▶

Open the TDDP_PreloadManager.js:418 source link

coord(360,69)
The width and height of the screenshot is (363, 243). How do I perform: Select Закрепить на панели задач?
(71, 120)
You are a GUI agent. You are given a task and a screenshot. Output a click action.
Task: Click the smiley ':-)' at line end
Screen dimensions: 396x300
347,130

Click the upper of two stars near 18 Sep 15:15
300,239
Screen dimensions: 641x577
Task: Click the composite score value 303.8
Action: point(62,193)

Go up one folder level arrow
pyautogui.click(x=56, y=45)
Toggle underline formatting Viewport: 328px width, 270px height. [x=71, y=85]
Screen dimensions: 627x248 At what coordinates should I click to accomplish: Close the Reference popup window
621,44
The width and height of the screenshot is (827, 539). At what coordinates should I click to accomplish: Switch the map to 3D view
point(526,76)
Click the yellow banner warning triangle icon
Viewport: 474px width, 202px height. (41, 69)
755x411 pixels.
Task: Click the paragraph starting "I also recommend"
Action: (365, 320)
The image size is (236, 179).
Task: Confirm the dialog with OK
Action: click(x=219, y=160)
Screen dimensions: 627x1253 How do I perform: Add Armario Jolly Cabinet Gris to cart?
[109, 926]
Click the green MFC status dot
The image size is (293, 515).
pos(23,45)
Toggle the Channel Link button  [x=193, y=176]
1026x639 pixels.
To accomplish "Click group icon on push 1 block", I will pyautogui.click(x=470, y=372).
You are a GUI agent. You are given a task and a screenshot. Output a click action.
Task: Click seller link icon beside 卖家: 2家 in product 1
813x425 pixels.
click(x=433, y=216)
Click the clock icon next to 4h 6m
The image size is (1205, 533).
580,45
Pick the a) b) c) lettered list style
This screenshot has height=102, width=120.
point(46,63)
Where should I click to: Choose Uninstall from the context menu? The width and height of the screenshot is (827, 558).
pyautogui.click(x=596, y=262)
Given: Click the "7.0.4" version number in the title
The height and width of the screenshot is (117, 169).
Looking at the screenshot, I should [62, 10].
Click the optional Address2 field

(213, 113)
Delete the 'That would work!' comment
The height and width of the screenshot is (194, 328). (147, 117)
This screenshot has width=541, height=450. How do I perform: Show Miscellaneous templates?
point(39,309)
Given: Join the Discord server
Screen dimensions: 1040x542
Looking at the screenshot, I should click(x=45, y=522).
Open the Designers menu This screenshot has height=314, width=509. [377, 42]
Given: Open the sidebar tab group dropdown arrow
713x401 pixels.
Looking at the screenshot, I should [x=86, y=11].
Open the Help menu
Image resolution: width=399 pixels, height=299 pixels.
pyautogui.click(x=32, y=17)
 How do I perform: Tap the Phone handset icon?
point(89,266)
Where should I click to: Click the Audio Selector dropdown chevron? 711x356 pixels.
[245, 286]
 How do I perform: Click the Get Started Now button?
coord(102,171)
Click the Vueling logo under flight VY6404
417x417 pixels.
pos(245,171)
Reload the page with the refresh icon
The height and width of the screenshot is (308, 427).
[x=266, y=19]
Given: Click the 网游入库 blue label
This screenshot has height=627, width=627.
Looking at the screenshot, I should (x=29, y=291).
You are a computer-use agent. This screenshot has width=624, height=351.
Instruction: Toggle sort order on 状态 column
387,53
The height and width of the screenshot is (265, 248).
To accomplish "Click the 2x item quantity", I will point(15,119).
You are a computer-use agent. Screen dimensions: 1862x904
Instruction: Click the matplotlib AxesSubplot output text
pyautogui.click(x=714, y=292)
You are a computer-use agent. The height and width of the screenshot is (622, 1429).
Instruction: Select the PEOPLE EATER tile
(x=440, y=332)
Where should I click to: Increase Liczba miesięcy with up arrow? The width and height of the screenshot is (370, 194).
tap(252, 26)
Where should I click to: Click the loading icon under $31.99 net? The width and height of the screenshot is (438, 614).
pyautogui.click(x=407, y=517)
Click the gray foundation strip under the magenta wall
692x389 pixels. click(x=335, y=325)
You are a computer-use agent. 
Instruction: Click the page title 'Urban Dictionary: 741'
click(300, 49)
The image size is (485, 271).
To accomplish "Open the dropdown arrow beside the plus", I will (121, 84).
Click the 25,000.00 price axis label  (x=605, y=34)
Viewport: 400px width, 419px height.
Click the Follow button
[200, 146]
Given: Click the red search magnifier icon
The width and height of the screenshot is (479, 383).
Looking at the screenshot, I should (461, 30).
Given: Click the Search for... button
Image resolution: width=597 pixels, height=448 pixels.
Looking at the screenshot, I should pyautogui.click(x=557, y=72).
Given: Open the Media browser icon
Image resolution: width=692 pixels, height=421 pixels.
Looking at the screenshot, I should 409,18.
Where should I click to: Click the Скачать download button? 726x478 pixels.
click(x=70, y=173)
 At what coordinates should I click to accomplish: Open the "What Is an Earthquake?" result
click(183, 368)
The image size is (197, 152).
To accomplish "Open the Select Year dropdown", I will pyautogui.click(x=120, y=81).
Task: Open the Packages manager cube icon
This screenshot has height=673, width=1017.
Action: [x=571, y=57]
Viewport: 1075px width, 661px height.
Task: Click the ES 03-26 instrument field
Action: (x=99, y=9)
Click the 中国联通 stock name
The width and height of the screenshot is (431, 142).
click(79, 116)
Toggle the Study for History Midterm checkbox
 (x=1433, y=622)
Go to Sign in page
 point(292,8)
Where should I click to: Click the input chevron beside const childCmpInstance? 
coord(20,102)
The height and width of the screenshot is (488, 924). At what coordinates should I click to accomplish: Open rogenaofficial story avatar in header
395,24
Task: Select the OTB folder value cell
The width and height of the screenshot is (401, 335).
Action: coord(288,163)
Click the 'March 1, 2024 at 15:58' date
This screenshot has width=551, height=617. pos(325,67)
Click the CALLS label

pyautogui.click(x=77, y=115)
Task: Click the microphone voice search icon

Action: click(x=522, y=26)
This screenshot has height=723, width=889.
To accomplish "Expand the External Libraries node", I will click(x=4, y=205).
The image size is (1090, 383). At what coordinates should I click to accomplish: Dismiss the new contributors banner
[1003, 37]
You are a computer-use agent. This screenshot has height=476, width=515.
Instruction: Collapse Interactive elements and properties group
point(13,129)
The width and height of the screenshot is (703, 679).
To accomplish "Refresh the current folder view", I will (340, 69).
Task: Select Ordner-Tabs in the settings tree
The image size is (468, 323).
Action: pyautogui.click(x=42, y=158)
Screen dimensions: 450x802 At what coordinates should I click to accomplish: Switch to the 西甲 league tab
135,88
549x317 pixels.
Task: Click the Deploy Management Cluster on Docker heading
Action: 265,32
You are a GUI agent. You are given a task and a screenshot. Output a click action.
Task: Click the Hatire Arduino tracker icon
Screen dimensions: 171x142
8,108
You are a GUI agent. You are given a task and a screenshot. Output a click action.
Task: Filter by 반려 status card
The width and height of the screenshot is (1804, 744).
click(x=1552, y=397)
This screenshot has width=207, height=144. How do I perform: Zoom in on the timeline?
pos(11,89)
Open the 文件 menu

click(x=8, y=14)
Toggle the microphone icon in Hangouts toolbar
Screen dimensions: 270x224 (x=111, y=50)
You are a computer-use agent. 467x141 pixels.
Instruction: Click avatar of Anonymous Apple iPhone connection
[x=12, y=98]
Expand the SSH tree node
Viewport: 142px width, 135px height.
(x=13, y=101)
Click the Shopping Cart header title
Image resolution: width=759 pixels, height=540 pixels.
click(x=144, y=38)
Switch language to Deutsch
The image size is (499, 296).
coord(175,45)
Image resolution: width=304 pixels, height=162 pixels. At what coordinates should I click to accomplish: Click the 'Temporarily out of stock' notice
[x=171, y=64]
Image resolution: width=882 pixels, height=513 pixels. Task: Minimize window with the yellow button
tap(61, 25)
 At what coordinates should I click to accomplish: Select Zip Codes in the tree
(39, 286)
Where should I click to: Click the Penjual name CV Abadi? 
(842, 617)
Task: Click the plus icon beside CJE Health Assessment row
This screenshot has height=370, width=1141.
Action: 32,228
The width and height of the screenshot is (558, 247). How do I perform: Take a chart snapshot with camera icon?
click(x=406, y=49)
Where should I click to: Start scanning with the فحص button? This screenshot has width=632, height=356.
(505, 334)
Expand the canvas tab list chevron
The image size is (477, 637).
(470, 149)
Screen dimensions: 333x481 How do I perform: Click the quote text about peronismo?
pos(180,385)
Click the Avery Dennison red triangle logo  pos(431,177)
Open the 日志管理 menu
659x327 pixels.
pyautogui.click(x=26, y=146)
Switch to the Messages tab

◀

- _AIM OF THE EXERCISE_
Within these records, how many lines include the word "status"? The reply should be that number alone.

- _OUTPUT BELOW_
2